282 pts with treatment-naive or previously treated advanced NSCLC enrolled in randomized and nonrandomized cohorts of the phase 1 KEYNOTE-001 study were analyzed. To inform enrollment, tumor PD-L1 expression was determined prospectively by a prototype IHC assay (PA) in all pts. Samples were independently reanalyzed using a clinical trial IHC assay (CTA). Pembro was given at 2 mg/kg every 3 weeks (Q3W), 10 mg/kg Q3W, or 10 mg/kg Q2W until progression, death, or unacceptable toxicity. Overall response rate (ORR) was assessed per RECIST v1.1 by central review and per immune-related response criteria (irRC) by investigator review.

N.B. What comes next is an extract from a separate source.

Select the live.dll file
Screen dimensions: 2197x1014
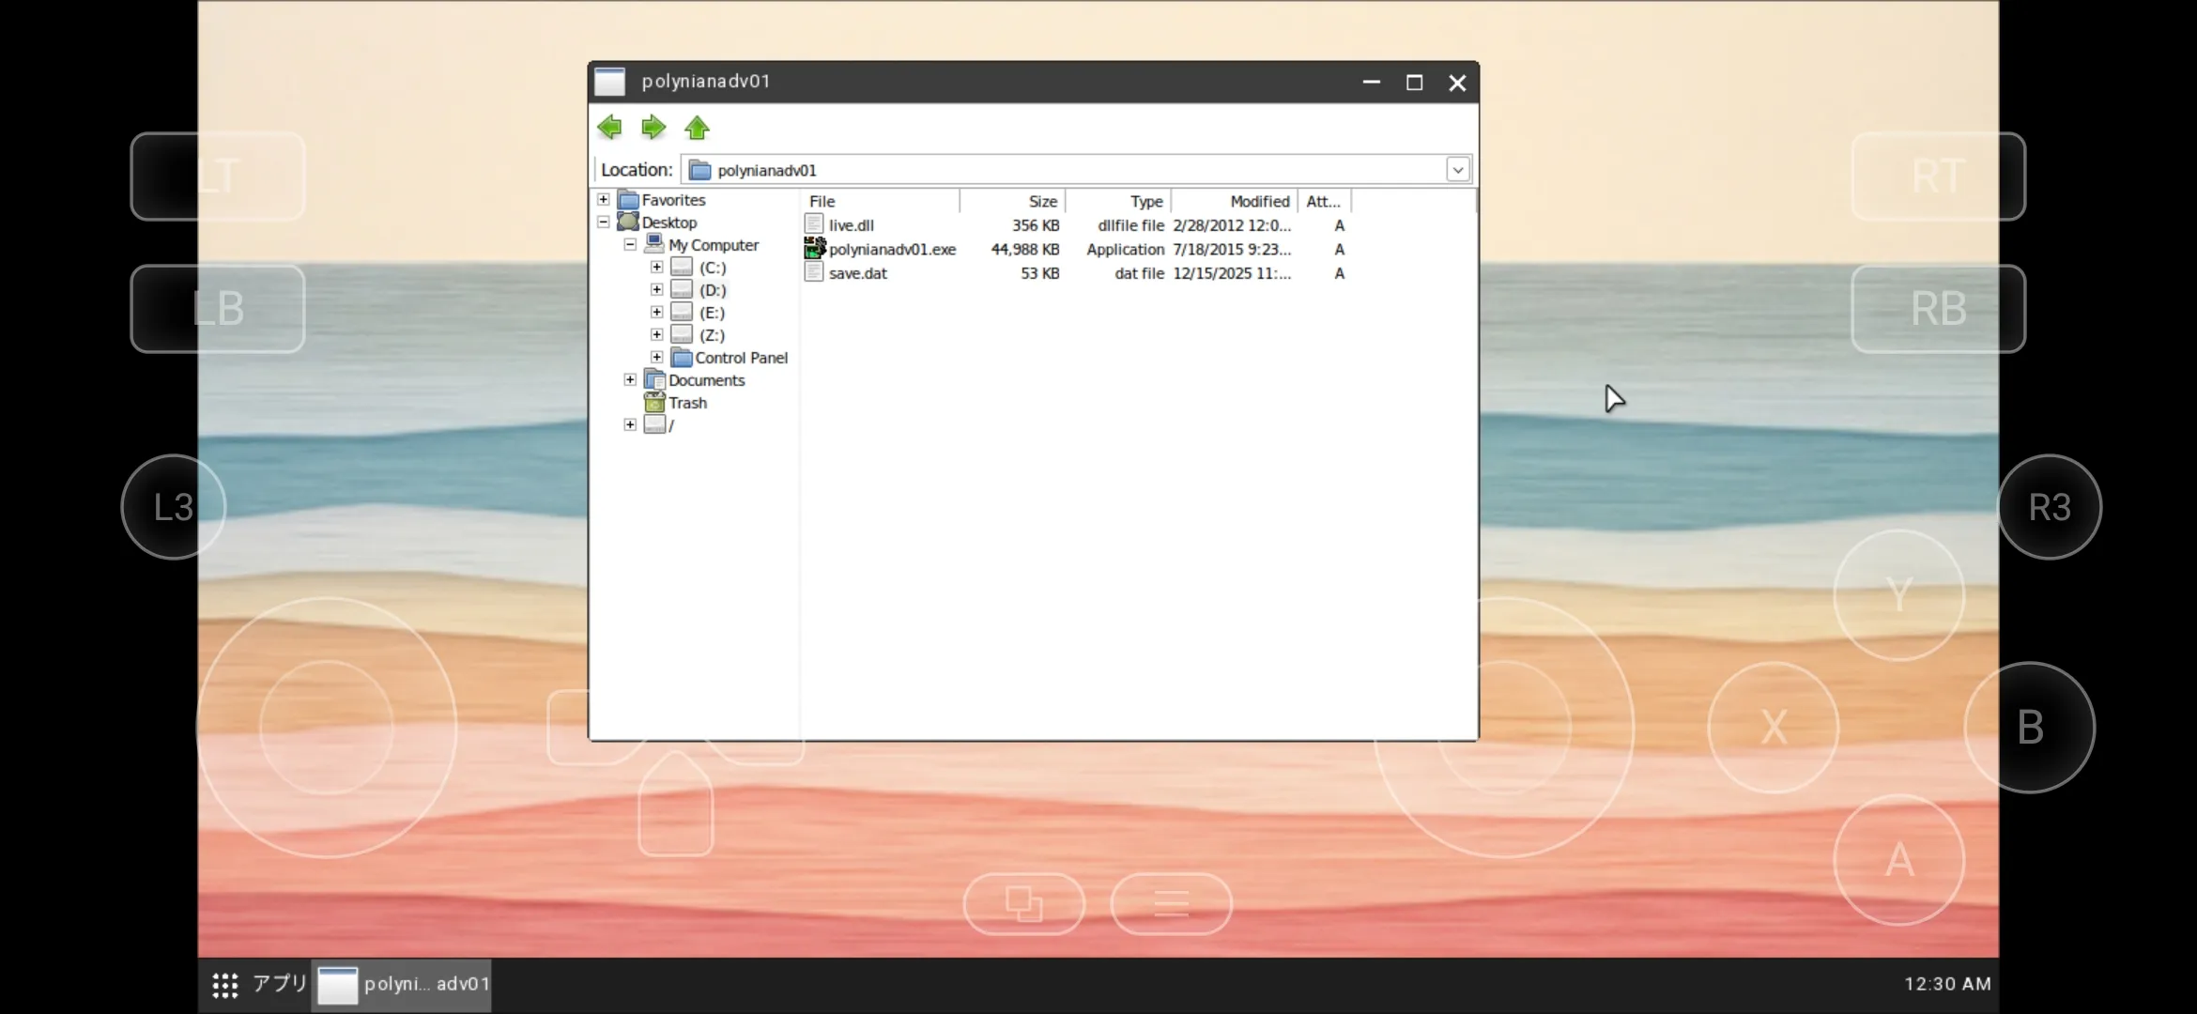pos(851,225)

Mature data are available for 262 pts (5.4-mo median follow-up). Grade 3–5 drug-related AEs occurred in 24 (9%) pts, most commonly pneumonitis (n = 5 [n = 3 grade 3, n = 2 grade 4]). ORR (RECIST/irRC) in pts with measurable disease at baseline was 21%/23% overall (26%/47% treatment naive, 20%/18% previously treated) and was similar in pts with squamous (18%/25%) and nonsquamous (23%/23%) histology. ORR was 33%/67% at 2 mg/kg Q3W (n = 6), 21%/22% at 10 mg/kg Q3W (n = 141), and 21%/22% at 10 mg/kg Q2W (n = 115). As assessed by the PA, ORR was 23%/25% in pts with ≥1% PD-L1 staining and 9%/13% in pts with no PD-L1 staining. Preliminary median PFS will be presented, as will data for an additional 20 previously treated pts who received pembro 2 mg/kg Q3W. To date, data for PD-L1 staining using the CTA are available for nearly one-half of pts. In these pts, ORR (RECIST/irRC) was 39%/47% in pts with strong PD-L1 expression (≥50% staining) and 16%/9% in pts with weak/negative PD-L1 expression.

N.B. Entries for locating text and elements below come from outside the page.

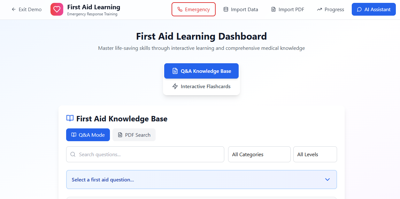Image resolution: width=400 pixels, height=199 pixels.
Task: Select the Interactive Flashcards tab
Action: pos(201,86)
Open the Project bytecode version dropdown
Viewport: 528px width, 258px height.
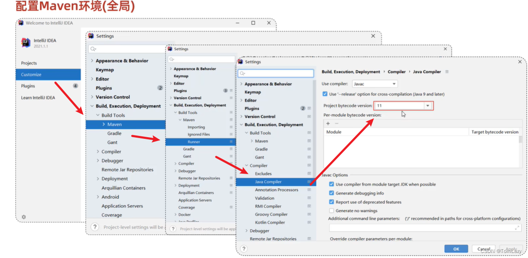[427, 106]
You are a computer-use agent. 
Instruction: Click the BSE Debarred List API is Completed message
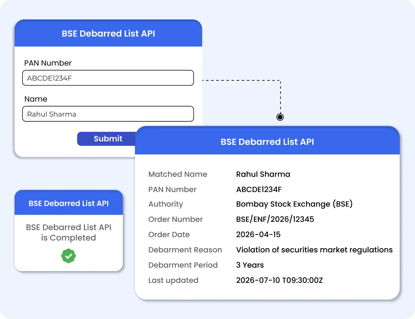pyautogui.click(x=69, y=233)
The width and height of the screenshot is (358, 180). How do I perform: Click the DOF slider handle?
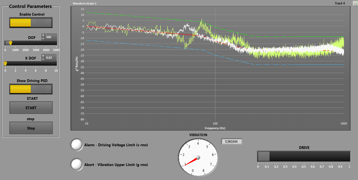click(10, 43)
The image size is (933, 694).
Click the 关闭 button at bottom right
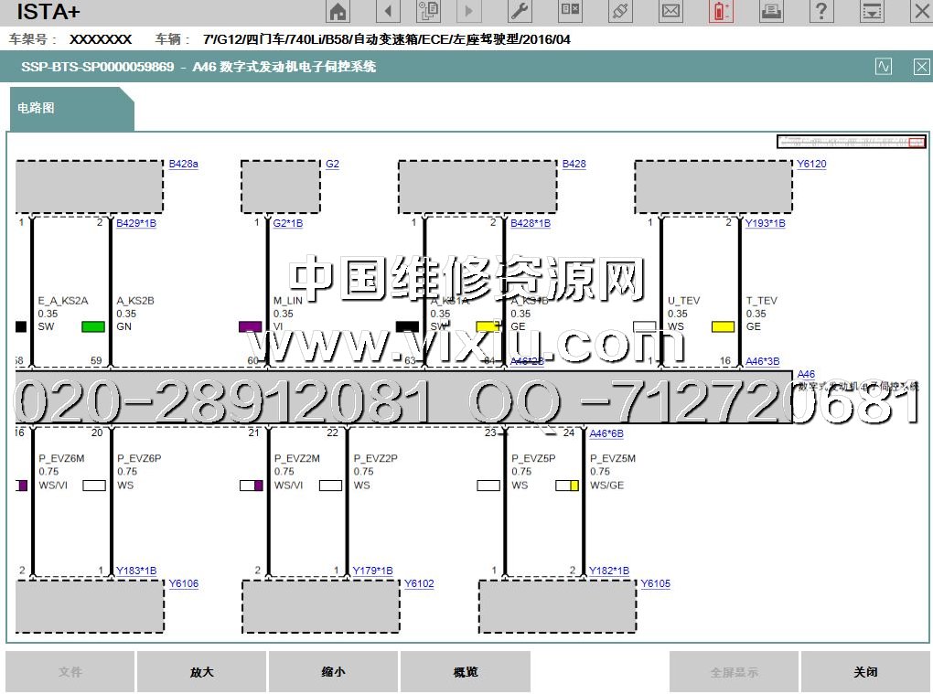pyautogui.click(x=865, y=672)
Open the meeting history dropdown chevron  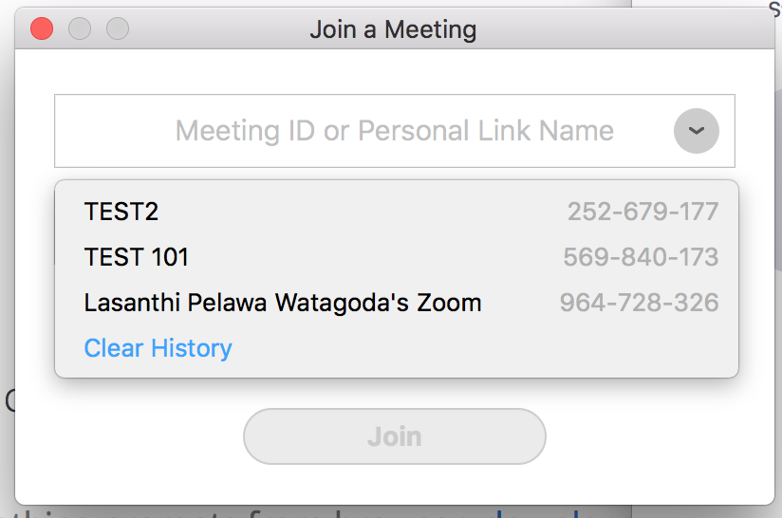tap(697, 131)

Pembro is tolerable and provides antitumor activity in treatment-naive or previously treated advanced NSCLC, regardless of dose/schedule. Pts with strong PD-L1 tumor expression may derive particular benefit from pembro.

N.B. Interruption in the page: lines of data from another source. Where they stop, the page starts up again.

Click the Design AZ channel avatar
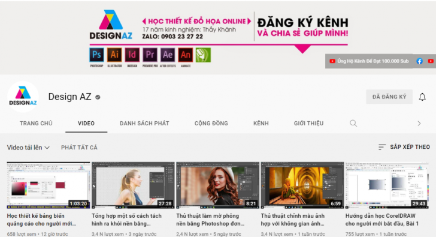The image size is (436, 237). pyautogui.click(x=23, y=97)
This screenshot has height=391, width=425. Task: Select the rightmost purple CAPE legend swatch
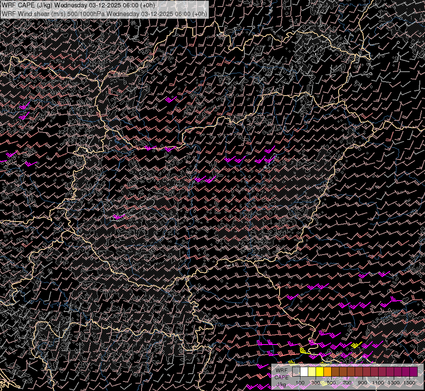tap(413, 371)
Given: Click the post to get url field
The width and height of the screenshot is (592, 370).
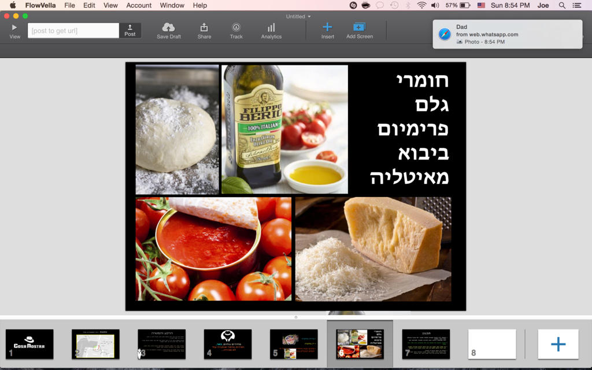Looking at the screenshot, I should tap(73, 31).
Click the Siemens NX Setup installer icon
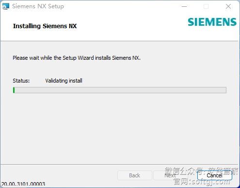This screenshot has height=188, width=240. pyautogui.click(x=6, y=6)
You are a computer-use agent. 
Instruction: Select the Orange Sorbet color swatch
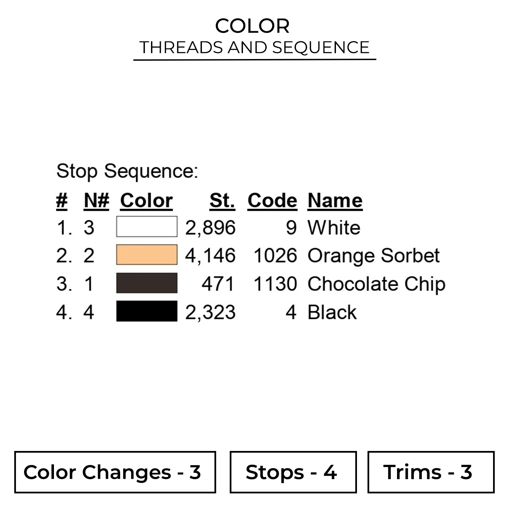[147, 255]
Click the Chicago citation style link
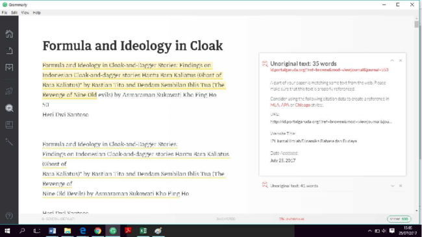The image size is (422, 237). tap(303, 105)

E.B. Garon: Corporate-sponsored research: Merck, Pfizer, Genentech, AstraZeneca, Novartis, Puma; L. Gandhi: Serves on advisory boards for Genentech/Roche and has received consulting fees from Merck; N. Rizvi: Has served on advisory boards for Bristol-Myers Squibb, Merck, Roche, and AstraZeneca; R. Hui: Has served on advisory boards for Merck; A. Patnaik: Has received research grants from Merck; J-C. Soria: Has served as consultant to Merck; M.A. Gubens: Has served as advisory board member, without compensation, for Celgene and Roche/Genentech, and has received research grants from Merck, Celgene, and MedImmune; S.S. Ramalingam: Has served on advisory boards for Genentech and AstraZeneca; G.M. Lubiniecki, J. Zhang and K. Emancipator: Is an employee of Merck & Co., Inc.; R.Z. Rutledge: Is an employee of and holds stock in Merck & Co., Inc. All other authors have declared no conflicts of interest.